Overview

A Study of Patients Having Pulmonary Hypertension Associated With Sickle Cell Disease and Completing an ASSET Study

Status:
Terminated
Trial end date:
2007-12-01
Target enrollment:
0
Participant gender:
All
Summary
This study will assess the safety and efficacy of bosentan therapy (in a study known as ASSET) for patients who have high blood pressure in the lungs associated with sickle cell disease. That form of hypertension places people at risk for complications, including shortness of breath, pain, pneumonia, and death. Previous studies have shown that bosentan can be helpful in reducing pulmonary hypertension. Patients ages 16 and older who have completed the 16-week treatment in the ASSET 1 or ASSET 2 study and who are not pregnant or breastfeeding may be eligible for this study. The research will be conducted in about 25 hospitals in the United States and Europe. Up to 30 participants will be enrolled. The screening visit will involve a physical examination, blood sample of about 3 teaspoons for laboratory tests, and a pregnancy test. Patients' doctors will give them bosentan tablets (62.5 mg each), to take one in the morning and one in the evening. After 1 month, patients will be told whether the dose should be increased to 125 mg tablets to take twice a day. Two weeks after the increase in dose, a blood test will be done to analyze the drug's effects on the liver. After the start of treatment, patients will return for visits every 6 months, when there will be a 6-minute walking test to measure exercise capacity and evaluate shortness of breath. There will be follow-up for patients up to the end of the study and for 28 days after the last dose of bosentan is taken, to collect information about side effects. Some patients on bosentan have had changes in liver function and red blood cell count. Side effects commonly reported are headache, flushed appearance, inflammation of the throat and nasal passages, and gastrointestinal symptoms. If patients have sudden worsening in breathing in the first few weeks after taking bosentan, they should immediately tell their doctors, because it may be necessary to change the treatment.
Phase:
Phase 3
Accepts Healthy Volunteers?
No
Details
Lead Sponsor:
Actelion
Collaborator:
National Heart, Lung, and Blood Institute (NHLBI)
Treatments:
Bosentan
Criteria
- INCLUSION CRITERIA

- Completion of the 16-week treatment period in the double-blind ASSET study

- Women of childbearing potential must have a negative result on their serum pregnancy
test and use reliable methods of contraception during study treatment and for 3 months
after study treatment termination.

Reliable methods of contraception are:

1. Barrier type devices (e.g., female condom, diaphragm, contraceptive sponge) only in
combination with a spermicide.

2. Intra-uterine devices.

3. Oral, injectable, transdermal or implantable contraceptives only in combination with a
barrier method.

Hormone-based contraceptives alone, regardless of the route of administration, are not
considered to be reliable methods of contraception.

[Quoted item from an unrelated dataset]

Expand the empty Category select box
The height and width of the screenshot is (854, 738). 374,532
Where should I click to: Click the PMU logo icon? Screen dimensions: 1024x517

Abstention, rhythm method, and contraception by the partner alone are not acceptable
methods of contraception.

Women not of childbearing potential are defined as prepubescent, postmenopausal (i.e.,
amenorrhea for at least 1 year), or surgically or naturally sterile.

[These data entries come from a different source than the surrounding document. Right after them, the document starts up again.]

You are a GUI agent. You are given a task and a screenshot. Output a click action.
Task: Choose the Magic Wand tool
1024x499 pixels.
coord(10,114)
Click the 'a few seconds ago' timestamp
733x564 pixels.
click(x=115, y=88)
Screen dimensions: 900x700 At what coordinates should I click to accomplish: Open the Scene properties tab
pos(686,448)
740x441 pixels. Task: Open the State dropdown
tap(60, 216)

Signed written informed consent is obtained from the patient or patient's parent/ legal
representative prior to initiation of any study-related procedure.

EXCLUSION CRITERIA

All patients (Groups A and B):

1. Any major protocol violation in the preceding double-blind ASSET study*.

2. Hemoglobin concentration less than 6.0 g/dL.

3. Pregnancy or breast-feeding.

* Protocol violations will be reviewed by the monitor during site visits and discussed
with the study staff on an ongoing basis and at the patient's completion of the
double-blind study.

Group B only:

4. Acute liver disease.

5. Newly diagnosed cirrhosis or portal hypertension.

6. ALT greater than or equal to 3 times ULN and/or albumin greater than 20% below LLN.

7. Newly diagnosed psychotic, addictive or other disorder limiting the ability to provide
informed consent or to comply with study requirements.